Exercise:
Repeat the data below in full and exactly.

Information shown:
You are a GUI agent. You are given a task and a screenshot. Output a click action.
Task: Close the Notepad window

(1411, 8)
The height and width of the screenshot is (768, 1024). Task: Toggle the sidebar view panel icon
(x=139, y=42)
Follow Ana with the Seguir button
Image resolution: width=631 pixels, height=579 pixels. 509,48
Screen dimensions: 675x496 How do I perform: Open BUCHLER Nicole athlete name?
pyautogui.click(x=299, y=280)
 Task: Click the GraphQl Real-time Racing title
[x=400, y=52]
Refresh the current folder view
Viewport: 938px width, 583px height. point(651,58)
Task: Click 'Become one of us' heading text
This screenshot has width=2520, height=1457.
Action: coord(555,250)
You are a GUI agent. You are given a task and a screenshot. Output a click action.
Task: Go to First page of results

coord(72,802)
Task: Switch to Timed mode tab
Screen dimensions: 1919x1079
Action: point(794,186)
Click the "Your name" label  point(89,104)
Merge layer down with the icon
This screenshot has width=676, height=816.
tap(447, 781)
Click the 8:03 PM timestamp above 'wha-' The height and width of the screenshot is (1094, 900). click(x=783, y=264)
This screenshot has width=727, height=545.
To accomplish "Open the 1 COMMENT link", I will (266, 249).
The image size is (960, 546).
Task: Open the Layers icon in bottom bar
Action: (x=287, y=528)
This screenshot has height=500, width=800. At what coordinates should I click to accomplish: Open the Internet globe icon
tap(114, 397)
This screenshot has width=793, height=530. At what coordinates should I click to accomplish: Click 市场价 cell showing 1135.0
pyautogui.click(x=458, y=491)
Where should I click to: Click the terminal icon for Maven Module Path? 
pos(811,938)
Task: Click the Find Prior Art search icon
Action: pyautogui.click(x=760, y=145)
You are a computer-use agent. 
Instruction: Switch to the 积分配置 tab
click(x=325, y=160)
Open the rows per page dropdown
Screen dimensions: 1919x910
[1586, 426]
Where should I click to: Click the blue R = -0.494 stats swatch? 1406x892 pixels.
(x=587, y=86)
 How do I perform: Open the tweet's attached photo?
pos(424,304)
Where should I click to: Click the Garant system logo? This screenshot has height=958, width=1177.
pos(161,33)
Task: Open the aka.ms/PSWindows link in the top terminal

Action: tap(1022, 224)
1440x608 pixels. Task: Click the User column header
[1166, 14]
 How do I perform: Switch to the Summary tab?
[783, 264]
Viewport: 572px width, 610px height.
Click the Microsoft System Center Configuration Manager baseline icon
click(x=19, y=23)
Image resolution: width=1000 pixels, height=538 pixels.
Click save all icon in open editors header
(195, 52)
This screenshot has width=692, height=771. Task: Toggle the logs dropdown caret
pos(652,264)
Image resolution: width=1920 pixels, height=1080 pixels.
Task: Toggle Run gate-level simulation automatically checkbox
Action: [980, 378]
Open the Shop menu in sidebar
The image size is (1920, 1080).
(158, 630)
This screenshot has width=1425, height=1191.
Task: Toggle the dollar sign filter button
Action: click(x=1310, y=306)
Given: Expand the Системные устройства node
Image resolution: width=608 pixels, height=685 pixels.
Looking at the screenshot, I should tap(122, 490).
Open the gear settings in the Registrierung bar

Answer to this problem:
You are a GUI agent. You are given a task and a screenshot. Output a click action.
Task: Close the Notepad window

(1411, 8)
The height and width of the screenshot is (768, 1024). Task: Toggle the sidebar view panel icon
(x=139, y=42)
Follow Ana with the Seguir button
Image resolution: width=631 pixels, height=579 pixels. 509,48
Screen dimensions: 675x496 How do I perform: Open BUCHLER Nicole athlete name?
pyautogui.click(x=299, y=280)
 Task: Click the GraphQl Real-time Racing title
[x=400, y=52]
Refresh the current folder view
Viewport: 938px width, 583px height. point(651,58)
Task: Click 'Become one of us' heading text
This screenshot has width=2520, height=1457.
Action: coord(555,250)
You are a GUI agent. You are given a task and a screenshot. Output a click action.
Task: Go to First page of results

coord(72,802)
Task: Switch to Timed mode tab
Screen dimensions: 1919x1079
Action: point(794,186)
Click the "Your name" label  point(89,104)
Merge layer down with the icon
This screenshot has width=676, height=816.
tap(447, 781)
Click the 8:03 PM timestamp above 'wha-' The height and width of the screenshot is (1094, 900). click(x=783, y=264)
This screenshot has width=727, height=545.
To accomplish "Open the 1 COMMENT link", I will (266, 249).
The image size is (960, 546).
Task: Open the Layers icon in bottom bar
Action: (x=287, y=528)
This screenshot has height=500, width=800. At what coordinates should I click to accomplish: Open the Internet globe icon
tap(114, 397)
This screenshot has width=793, height=530. At what coordinates should I click to accomplish: Click 市场价 cell showing 1135.0
pyautogui.click(x=458, y=491)
Where should I click to: Click the terminal icon for Maven Module Path? 
pos(811,938)
Task: Click the Find Prior Art search icon
Action: pyautogui.click(x=760, y=145)
You are a computer-use agent. 
Instruction: Switch to the 积分配置 tab
click(x=325, y=160)
Open the rows per page dropdown
Screen dimensions: 1919x910
[1586, 426]
Where should I click to: Click the blue R = -0.494 stats swatch? 1406x892 pixels.
(x=587, y=86)
 How do I perform: Open the tweet's attached photo?
pos(424,304)
Where should I click to: Click the Garant system logo? This screenshot has height=958, width=1177.
pos(161,33)
Task: Open the aka.ms/PSWindows link in the top terminal

Action: tap(1022, 224)
1440x608 pixels. Task: Click the User column header
[1166, 14]
 How do I perform: Switch to the Summary tab?
[783, 264]
Viewport: 572px width, 610px height.
Click the Microsoft System Center Configuration Manager baseline icon
click(x=19, y=23)
Image resolution: width=1000 pixels, height=538 pixels.
Click save all icon in open editors header
(195, 52)
This screenshot has width=692, height=771. Task: Toggle the logs dropdown caret
pos(652,264)
Image resolution: width=1920 pixels, height=1080 pixels.
Task: Toggle Run gate-level simulation automatically checkbox
Action: [980, 378]
Open the Shop menu in sidebar
The image size is (1920, 1080).
(158, 630)
This screenshot has width=1425, height=1191.
Task: Toggle the dollar sign filter button
Action: click(x=1310, y=306)
Given: Expand the Системные устройства node
Image resolution: width=608 pixels, height=685 pixels.
Looking at the screenshot, I should tap(122, 490).
Open the gear settings in the Registrierung bar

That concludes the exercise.